For illustration purposes, Item 1 was used to highlight items that were the lowest in discriminating teachers with regard to their perceived skills in classroom assessment practices. Item 1 asked teachers to indicate their perceived skill in constructing multiple choice items. Results showed this item did not discriminate teachers with the skill from those without skill in constructing multiple choice items. The ICC for item 1 showed that teachers with an ability greater than approximately 1.9 were most likely reported to be very skilled in constructing multiple choice items, and those with ability approximately 1.8 are most likely to report that they are very skilled in multiple choice item construction, while those with an ability less than approximately .5 were most likely to indicate that they were somehow skilled in constructing multiple items. Those who felt they had little skill were at −2.3 response level and those without skill were at −1.9. Similarly, the IIC showed that Item 1 provided more information about teachers for teachers with high perceived skills in constructing multiple choice items. This showed that most of the teachers felt more skilled in constructing multiple choice items. Therefore, Item 1 was not a good item for discriminating teachers with high self-perceived skill in constructing multiple choice items (see Figure ).

Figure 2. Characteristics and information curve for item 1

Figure 2. Characteristics and information curve for item 1

4. Discussion and conclusion

IRT was used to evaluate item response patterns on a teacher perceived skill in classroom assessment for Botswana primary and secondary school teachers. Given the value for classroom assessment practices and the need to have a clear understanding of teachers perceived skills in classroom assessment practices (Cavanagh, Waldrip, Romanoski, Dorman, & Fisher, Citation2005; Marriot & Lau, Citation2008; Nenty et al., Citation2007; Rowntree, Citation1987; Zhang & Burry-Stock, Citation2003) and the relative scarcity in this area of research in an African context, the study adds to the understanding of teachers perceived skills in classroom assessment practices.

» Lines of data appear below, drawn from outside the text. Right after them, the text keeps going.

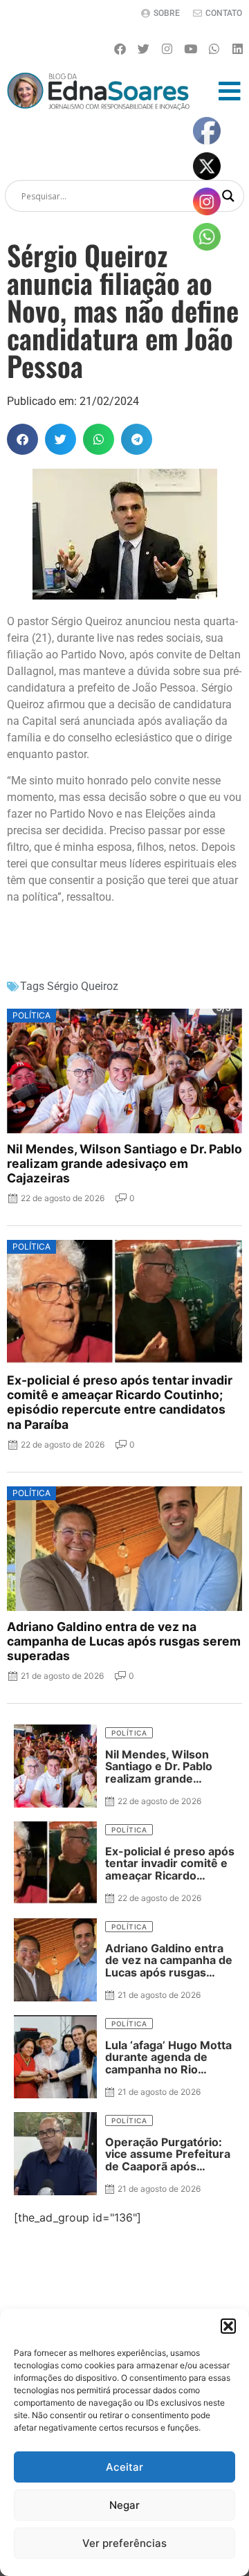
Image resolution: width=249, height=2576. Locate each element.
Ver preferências (124, 2543)
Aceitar (124, 2467)
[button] (228, 2326)
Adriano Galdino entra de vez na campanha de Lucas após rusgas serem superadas (124, 1641)
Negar (124, 2505)
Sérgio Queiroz (82, 986)
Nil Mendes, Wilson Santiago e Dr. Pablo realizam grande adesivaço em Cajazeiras (124, 1163)
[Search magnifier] (228, 196)
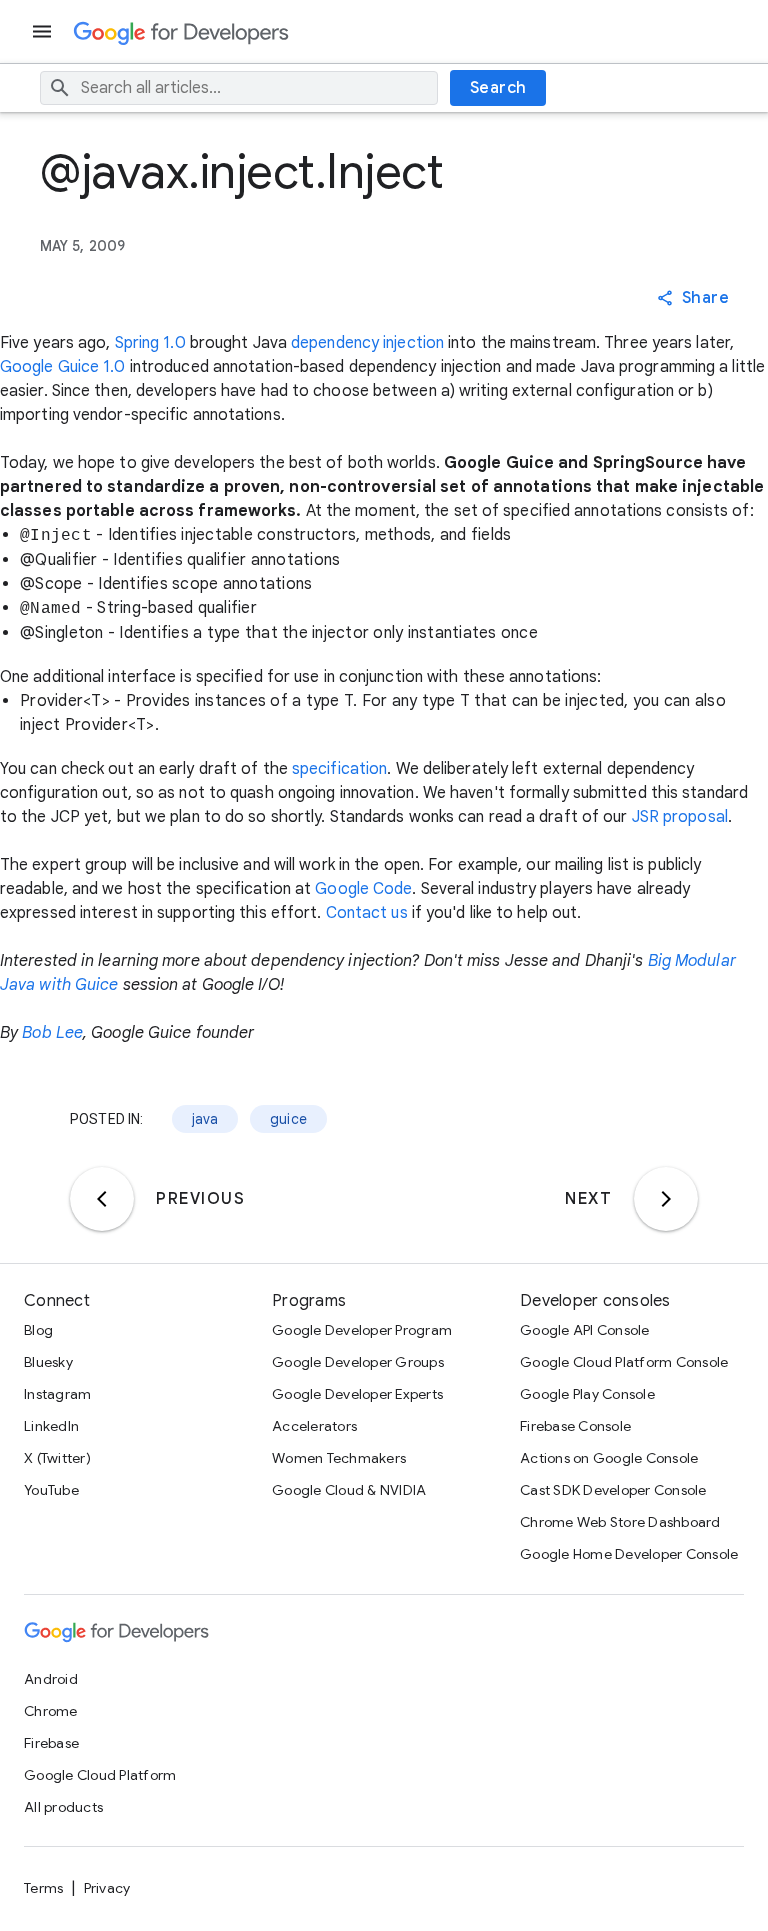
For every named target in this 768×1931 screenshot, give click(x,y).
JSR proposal (680, 817)
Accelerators (314, 1426)
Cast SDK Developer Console (613, 1490)
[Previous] (102, 1199)
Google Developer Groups (358, 1362)
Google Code (363, 889)
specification (339, 769)
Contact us (367, 913)
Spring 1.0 (150, 343)
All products (63, 1807)
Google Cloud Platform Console (624, 1362)
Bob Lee (52, 1033)
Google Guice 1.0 (63, 367)
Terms (43, 1888)
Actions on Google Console (609, 1458)
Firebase (51, 1743)
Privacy (107, 1888)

Teachers continue to be important for bringing change and preparing students for future endeavors. It is therefore imperative to understand their teaching practices particularly how they assess and evaluate student learning outcomes (McMillan, Citation2008; Reynolds et al., Citation2009). Gathering information that can highlight the level of teachers’ classroom assessment competences in conducting classroom assessments is vital to determine their capabilities and inadequacies. Such information can be used by institutions that conduct teachers’ education and professional development to develop teachers’ assessment competencies.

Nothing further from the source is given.